There was a sort of guttural sob in the old man's voice. His heart was wrung, not for Tinto, but with a deeper and closer horror. But John neither thought nor understood this. He fell back a step and leaned against the wall in horror and bewilderment. "Good God!" he repeated with pale lips, with that instinctive appeal which we make without knowing it in the face of every mystery. Under any circumstances, the suddenness and terribleness of the event would have appalled him; but now, at this moment, with Beaufort under his roof!—he could only gasp for breath—he could not speak. And he was not aware how eagerly Rolls was noticing every look and gesture, and how his agitation struck the old servant to the heart. He asked a few further questions in profound horror and dismay, then went back to his friend with a ghastly countenance, shaken to the bottom of his heart. The very consciousness that behind this sudden and terrible death stood life, added to the effect. He went back to tell Beaufort of it. That was indeed his first intention, but second thoughts presented to him the embarrassing nature of such a communication at the very moment of his friend's arrival. Beaufort did not notice—being occupied with his supper—the pallor and agitation which had produced so great an effect upon old Rolls. But after a while, as John said nothing, he turned half round and said, "I hope nothing serious has happened to the mare——"

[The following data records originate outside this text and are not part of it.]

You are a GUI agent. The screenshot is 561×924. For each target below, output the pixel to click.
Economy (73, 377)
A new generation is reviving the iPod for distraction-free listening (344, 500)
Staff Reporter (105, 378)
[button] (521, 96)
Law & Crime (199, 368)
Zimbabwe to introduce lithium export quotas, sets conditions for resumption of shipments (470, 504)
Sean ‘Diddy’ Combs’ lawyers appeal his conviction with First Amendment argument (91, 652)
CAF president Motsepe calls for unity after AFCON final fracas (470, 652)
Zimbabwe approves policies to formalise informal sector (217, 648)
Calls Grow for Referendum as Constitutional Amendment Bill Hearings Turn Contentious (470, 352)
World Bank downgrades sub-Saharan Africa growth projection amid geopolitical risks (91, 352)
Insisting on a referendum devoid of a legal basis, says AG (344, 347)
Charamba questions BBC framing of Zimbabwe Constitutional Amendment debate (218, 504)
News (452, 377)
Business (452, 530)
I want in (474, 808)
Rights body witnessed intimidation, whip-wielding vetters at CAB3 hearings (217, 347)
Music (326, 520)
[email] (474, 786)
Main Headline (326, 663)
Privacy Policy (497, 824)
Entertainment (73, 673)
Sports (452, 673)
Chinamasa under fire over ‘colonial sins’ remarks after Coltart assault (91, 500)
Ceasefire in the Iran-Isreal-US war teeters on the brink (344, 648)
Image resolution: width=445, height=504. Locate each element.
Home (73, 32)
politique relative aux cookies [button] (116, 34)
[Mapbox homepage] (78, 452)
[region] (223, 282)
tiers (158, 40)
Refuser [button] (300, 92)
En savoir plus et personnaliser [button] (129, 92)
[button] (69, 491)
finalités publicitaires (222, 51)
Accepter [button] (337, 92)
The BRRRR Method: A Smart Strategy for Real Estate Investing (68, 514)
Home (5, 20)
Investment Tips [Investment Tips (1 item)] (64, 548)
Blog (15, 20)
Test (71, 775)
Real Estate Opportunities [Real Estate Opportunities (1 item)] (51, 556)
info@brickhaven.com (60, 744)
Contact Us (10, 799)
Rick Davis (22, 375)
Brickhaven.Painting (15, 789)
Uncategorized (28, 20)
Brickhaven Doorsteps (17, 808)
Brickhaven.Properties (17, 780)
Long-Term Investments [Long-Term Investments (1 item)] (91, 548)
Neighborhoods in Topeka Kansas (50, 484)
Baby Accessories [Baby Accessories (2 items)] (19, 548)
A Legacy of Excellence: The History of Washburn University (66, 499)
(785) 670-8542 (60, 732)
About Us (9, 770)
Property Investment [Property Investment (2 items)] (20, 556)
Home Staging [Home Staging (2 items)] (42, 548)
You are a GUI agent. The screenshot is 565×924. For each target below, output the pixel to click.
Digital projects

"The mare——Oh yes, it was something very serious—not to be made a jest of. A fatal accident has happened—to one of my neighbours. It is appalling in any case to hear of anything so sudden; but what makes it worse is, that I spent some part of to-day in his company. It is not above four or five hours since I parted with him. We had even a little altercation," said John, with a slight shudder. "There's a bitter lesson for you! To quarrel with a man without a thought of any harm, and a little while after to hear that he is dead, with an unkind thought of you in his heart, and you with hard thoughts of him!"

Beaufort answered gravely and sympathetically as became such an announcement. "Was he a man you liked? Was he a friend?"

"No: neither a friend nor a man I liked, but young and strong; such a frame of a man!—worth you and me put together; and to think that in a moment——"

"How did it happen?" Beaufort asked.

"I scarcely asked. He must have fallen, he and his horse, down a precipice—the Scaur,—a place he had often been cautioned against, I believe. Good heavens! to think of it! I thought he must have gone over as we spoke."